Transcribe every record verbatim.

*** Opening of Given information ***

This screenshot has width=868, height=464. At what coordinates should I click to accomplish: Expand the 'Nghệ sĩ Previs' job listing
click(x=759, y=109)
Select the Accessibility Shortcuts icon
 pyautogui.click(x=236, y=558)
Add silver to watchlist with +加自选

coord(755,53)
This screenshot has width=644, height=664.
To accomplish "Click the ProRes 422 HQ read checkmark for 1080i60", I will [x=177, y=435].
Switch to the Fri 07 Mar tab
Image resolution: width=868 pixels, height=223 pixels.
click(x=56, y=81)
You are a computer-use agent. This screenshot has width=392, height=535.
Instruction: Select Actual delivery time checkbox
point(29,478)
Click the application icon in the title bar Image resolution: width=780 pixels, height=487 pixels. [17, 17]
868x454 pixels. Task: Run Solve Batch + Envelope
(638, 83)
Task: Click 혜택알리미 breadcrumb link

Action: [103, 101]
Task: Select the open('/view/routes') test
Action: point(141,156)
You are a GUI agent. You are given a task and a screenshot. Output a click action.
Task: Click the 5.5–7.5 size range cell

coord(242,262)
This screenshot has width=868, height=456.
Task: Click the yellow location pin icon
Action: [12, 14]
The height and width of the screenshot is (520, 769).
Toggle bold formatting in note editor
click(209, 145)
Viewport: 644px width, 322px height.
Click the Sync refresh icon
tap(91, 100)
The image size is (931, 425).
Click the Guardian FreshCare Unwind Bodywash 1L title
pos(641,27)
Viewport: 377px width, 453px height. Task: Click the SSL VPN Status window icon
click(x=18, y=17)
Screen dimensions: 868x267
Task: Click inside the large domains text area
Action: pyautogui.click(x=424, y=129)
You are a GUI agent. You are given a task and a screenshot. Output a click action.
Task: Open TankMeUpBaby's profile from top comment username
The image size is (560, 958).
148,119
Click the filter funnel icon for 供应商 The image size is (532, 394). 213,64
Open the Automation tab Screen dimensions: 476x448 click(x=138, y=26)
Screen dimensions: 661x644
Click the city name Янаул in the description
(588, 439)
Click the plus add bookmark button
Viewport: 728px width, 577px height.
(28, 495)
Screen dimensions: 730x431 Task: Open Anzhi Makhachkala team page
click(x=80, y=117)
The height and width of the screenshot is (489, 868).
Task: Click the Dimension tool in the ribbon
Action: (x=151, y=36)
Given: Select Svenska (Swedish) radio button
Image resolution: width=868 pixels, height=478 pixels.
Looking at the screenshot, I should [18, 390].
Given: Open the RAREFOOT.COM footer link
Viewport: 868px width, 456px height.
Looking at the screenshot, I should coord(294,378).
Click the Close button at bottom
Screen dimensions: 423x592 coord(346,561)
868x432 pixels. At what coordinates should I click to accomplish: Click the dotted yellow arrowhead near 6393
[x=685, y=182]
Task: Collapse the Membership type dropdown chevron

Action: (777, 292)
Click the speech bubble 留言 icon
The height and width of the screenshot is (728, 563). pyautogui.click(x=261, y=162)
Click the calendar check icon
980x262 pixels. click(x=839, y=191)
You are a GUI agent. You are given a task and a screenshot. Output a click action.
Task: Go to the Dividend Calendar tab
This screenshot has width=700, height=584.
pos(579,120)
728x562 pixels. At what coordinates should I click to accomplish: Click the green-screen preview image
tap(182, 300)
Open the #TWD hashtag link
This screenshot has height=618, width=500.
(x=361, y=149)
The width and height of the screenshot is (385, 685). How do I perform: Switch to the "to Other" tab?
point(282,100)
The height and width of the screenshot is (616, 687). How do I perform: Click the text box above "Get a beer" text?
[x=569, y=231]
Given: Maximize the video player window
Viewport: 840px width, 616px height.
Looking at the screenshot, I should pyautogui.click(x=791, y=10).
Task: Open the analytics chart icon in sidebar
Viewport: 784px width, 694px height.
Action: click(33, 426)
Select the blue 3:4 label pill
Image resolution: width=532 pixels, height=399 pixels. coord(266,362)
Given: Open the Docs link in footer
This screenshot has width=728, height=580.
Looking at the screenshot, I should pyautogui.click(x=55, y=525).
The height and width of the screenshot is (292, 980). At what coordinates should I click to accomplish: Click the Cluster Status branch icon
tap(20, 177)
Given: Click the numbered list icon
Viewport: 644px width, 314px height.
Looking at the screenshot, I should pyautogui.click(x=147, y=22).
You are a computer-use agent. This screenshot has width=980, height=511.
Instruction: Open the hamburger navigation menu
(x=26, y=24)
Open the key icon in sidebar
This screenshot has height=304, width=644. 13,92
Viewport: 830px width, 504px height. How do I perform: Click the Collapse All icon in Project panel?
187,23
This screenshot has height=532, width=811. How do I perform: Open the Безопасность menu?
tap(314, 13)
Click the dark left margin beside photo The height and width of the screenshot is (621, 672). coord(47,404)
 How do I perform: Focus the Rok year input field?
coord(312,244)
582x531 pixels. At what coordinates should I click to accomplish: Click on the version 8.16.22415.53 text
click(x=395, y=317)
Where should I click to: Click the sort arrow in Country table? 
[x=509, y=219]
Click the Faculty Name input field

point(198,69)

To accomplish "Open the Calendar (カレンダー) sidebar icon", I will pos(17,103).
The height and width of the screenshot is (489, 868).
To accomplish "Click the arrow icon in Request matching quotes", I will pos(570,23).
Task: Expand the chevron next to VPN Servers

*** Close of Given information ***

# Response box:
This screenshot has width=868, height=464. At what coordinates should I click to accomplish: Expand the 'Nghệ sĩ Previs' job listing
click(x=759, y=109)
Select the Accessibility Shortcuts icon
 pyautogui.click(x=236, y=558)
Add silver to watchlist with +加自选

coord(755,53)
This screenshot has width=644, height=664.
To accomplish "Click the ProRes 422 HQ read checkmark for 1080i60", I will [x=177, y=435].
Switch to the Fri 07 Mar tab
Image resolution: width=868 pixels, height=223 pixels.
click(x=56, y=81)
You are a computer-use agent. This screenshot has width=392, height=535.
Instruction: Select Actual delivery time checkbox
point(29,478)
Click the application icon in the title bar Image resolution: width=780 pixels, height=487 pixels. [17, 17]
868x454 pixels. Task: Run Solve Batch + Envelope
(638, 83)
Task: Click 혜택알리미 breadcrumb link

Action: [103, 101]
Task: Select the open('/view/routes') test
Action: point(141,156)
You are a GUI agent. You are given a task and a screenshot. Output a click action.
Task: Click the 5.5–7.5 size range cell

coord(242,262)
This screenshot has width=868, height=456.
Task: Click the yellow location pin icon
Action: [12, 14]
The height and width of the screenshot is (520, 769).
Toggle bold formatting in note editor
click(209, 145)
Viewport: 644px width, 322px height.
Click the Sync refresh icon
tap(91, 100)
The image size is (931, 425).
Click the Guardian FreshCare Unwind Bodywash 1L title
pos(641,27)
Viewport: 377px width, 453px height. Task: Click the SSL VPN Status window icon
click(x=18, y=17)
Screen dimensions: 868x267
Task: Click inside the large domains text area
Action: pyautogui.click(x=424, y=129)
You are a GUI agent. You are given a task and a screenshot. Output a click action.
Task: Open TankMeUpBaby's profile from top comment username
The image size is (560, 958).
148,119
Click the filter funnel icon for 供应商 The image size is (532, 394). 213,64
Open the Automation tab Screen dimensions: 476x448 click(x=138, y=26)
Screen dimensions: 661x644
Click the city name Янаул in the description
(588, 439)
Click the plus add bookmark button
Viewport: 728px width, 577px height.
(28, 495)
Screen dimensions: 730x431 Task: Open Anzhi Makhachkala team page
click(x=80, y=117)
The height and width of the screenshot is (489, 868).
Task: Click the Dimension tool in the ribbon
Action: (x=151, y=36)
Given: Select Svenska (Swedish) radio button
Image resolution: width=868 pixels, height=478 pixels.
Looking at the screenshot, I should [18, 390].
Given: Open the RAREFOOT.COM footer link
Viewport: 868px width, 456px height.
Looking at the screenshot, I should coord(294,378).
Click the Close button at bottom
Screen dimensions: 423x592 coord(346,561)
868x432 pixels. At what coordinates should I click to accomplish: Click the dotted yellow arrowhead near 6393
[x=685, y=182]
Task: Collapse the Membership type dropdown chevron

Action: (777, 292)
Click the speech bubble 留言 icon
The height and width of the screenshot is (728, 563). pyautogui.click(x=261, y=162)
Click the calendar check icon
980x262 pixels. click(x=839, y=191)
You are a GUI agent. You are given a task and a screenshot. Output a click action.
Task: Go to the Dividend Calendar tab
This screenshot has width=700, height=584.
pos(579,120)
728x562 pixels. At what coordinates should I click to accomplish: Click the green-screen preview image
tap(182, 300)
Open the #TWD hashtag link
This screenshot has height=618, width=500.
(x=361, y=149)
The width and height of the screenshot is (385, 685). How do I perform: Switch to the "to Other" tab?
point(282,100)
The height and width of the screenshot is (616, 687). How do I perform: Click the text box above "Get a beer" text?
[x=569, y=231]
Given: Maximize the video player window
Viewport: 840px width, 616px height.
Looking at the screenshot, I should pyautogui.click(x=791, y=10).
Task: Open the analytics chart icon in sidebar
Viewport: 784px width, 694px height.
Action: click(33, 426)
Select the blue 3:4 label pill
Image resolution: width=532 pixels, height=399 pixels. coord(266,362)
Given: Open the Docs link in footer
This screenshot has width=728, height=580.
Looking at the screenshot, I should pyautogui.click(x=55, y=525).
The height and width of the screenshot is (292, 980). At what coordinates should I click to accomplish: Click the Cluster Status branch icon
tap(20, 177)
Given: Click the numbered list icon
Viewport: 644px width, 314px height.
Looking at the screenshot, I should pyautogui.click(x=147, y=22).
You are a computer-use agent. This screenshot has width=980, height=511.
Instruction: Open the hamburger navigation menu
(x=26, y=24)
Open the key icon in sidebar
This screenshot has height=304, width=644. 13,92
Viewport: 830px width, 504px height. How do I perform: Click the Collapse All icon in Project panel?
187,23
This screenshot has height=532, width=811. How do I perform: Open the Безопасность menu?
tap(314, 13)
Click the dark left margin beside photo The height and width of the screenshot is (621, 672). coord(47,404)
 How do I perform: Focus the Rok year input field?
coord(312,244)
582x531 pixels. At what coordinates should I click to accomplish: Click on the version 8.16.22415.53 text
click(x=395, y=317)
Where should I click to: Click the sort arrow in Country table? 
[x=509, y=219]
Click the Faculty Name input field

point(198,69)

To accomplish "Open the Calendar (カレンダー) sidebar icon", I will pos(17,103).
The height and width of the screenshot is (489, 868).
To accomplish "Click the arrow icon in Request matching quotes", I will pos(570,23).
Task: Expand the chevron next to VPN Servers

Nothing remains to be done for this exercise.